Believing we’re right narrows and closes down possibilities. And mostly we don’t even notice we’re doing it—that’s why it’s a mindtrap. But if we hold the possibility that we might be wrong, whole new vistas open for us. We become more curious, better listeners, and better problem-solvers.
Back to Kathryn Shultz, who knows quite a lot about rightness (and wrongness). She tells us: “We are wrong about what it means to be wrong. Far from being a sign of intellectual inferiority, the capacity to err is crucial to human cognition. Far from being a moral flaw, it is inextricable from some of our most humane and honorable qualities: empathy, optimism, imagination, conviction, and courage. And far from being a mark of indiff
erence or intolerance, wrongness is a vital part of how we learn and change. Thanks to error, we can revise our understanding of ourselves and amend our ideas about the world.”4
Escaping the rightness mindtrap might just make us better humans.
4
TRAPPED BY AGREEMENT
Longing for alignment robs you of good ideas
“Excellent news, team,” Mark said, bursting into the meeting room Leroy had arranged for a meeting with Alison. “I’m a little late, but not because my team meeting ran over. My meeting was smooth as silk today because we were totally in agreement about every single move. I think I’m really getting the hang of this complexity stuff—it was like a well-oiled machine!”

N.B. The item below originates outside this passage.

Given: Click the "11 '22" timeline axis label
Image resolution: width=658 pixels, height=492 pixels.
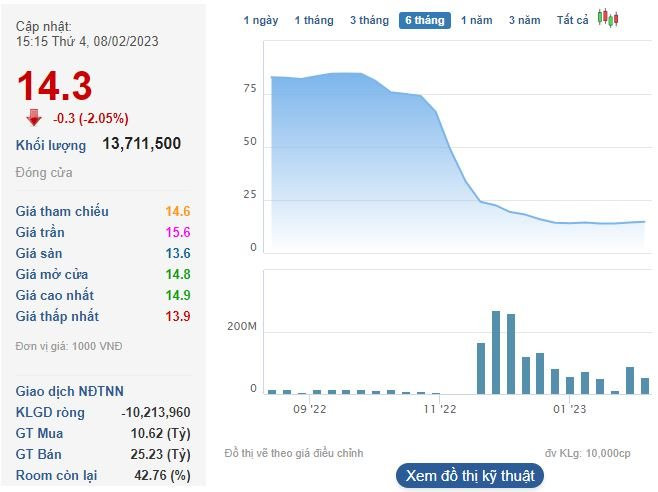Looking at the screenshot, I should tap(439, 408).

Alison and Leroy burst into laughter.
“What? Is there something between my teeth?” Mark stabbed at his teeth with his fingernails. “Or my fly . . . ?” he looked down.

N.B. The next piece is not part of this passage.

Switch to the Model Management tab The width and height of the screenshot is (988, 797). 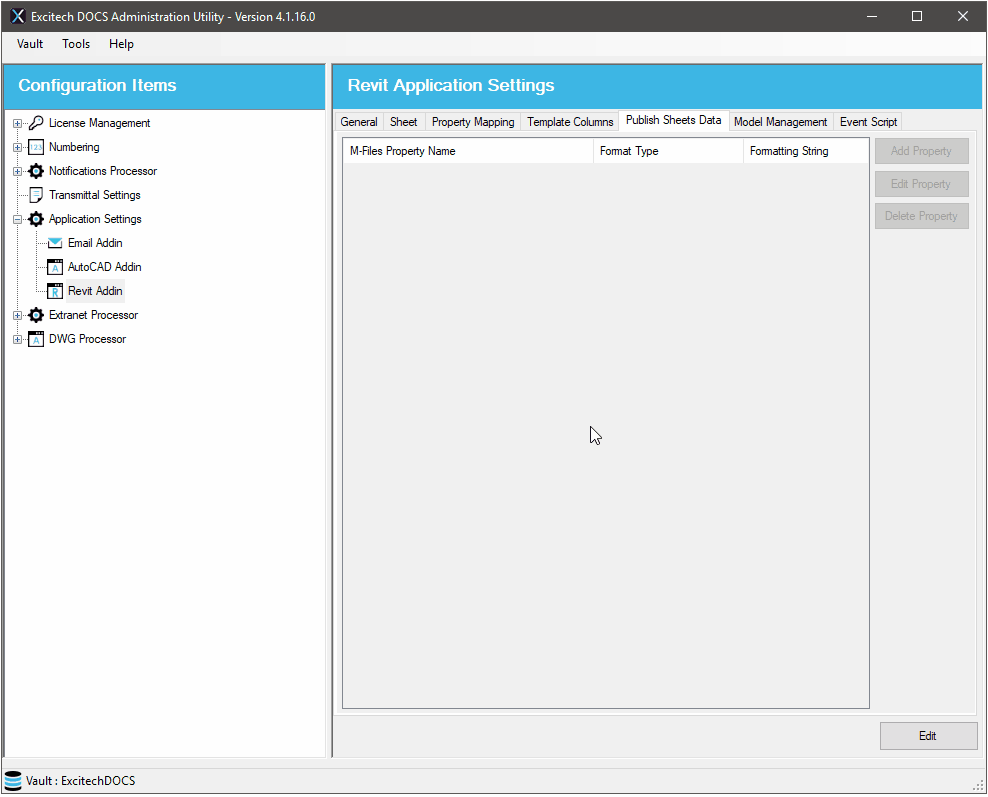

“No, we were just talking about the next mindtrap,” Alison told him, still giggling. “And, er, then you burst in so pleased with how you’d fallen into it.”
“Impossible!” Mark said. “I was totally trapless at this meeting, I’m telling you! I questioned my simple stories. I asked what I believed and how I could be wrong. And, as a reward, the whole team fell into line!”
“So you did all the things we have been talking about?” Leroy asked. Mark nodded happily. “And then there was so little disagreement on your team that the meeting felt smooth and easy, like a well-oiled machine with all the parts working together seamlessly?”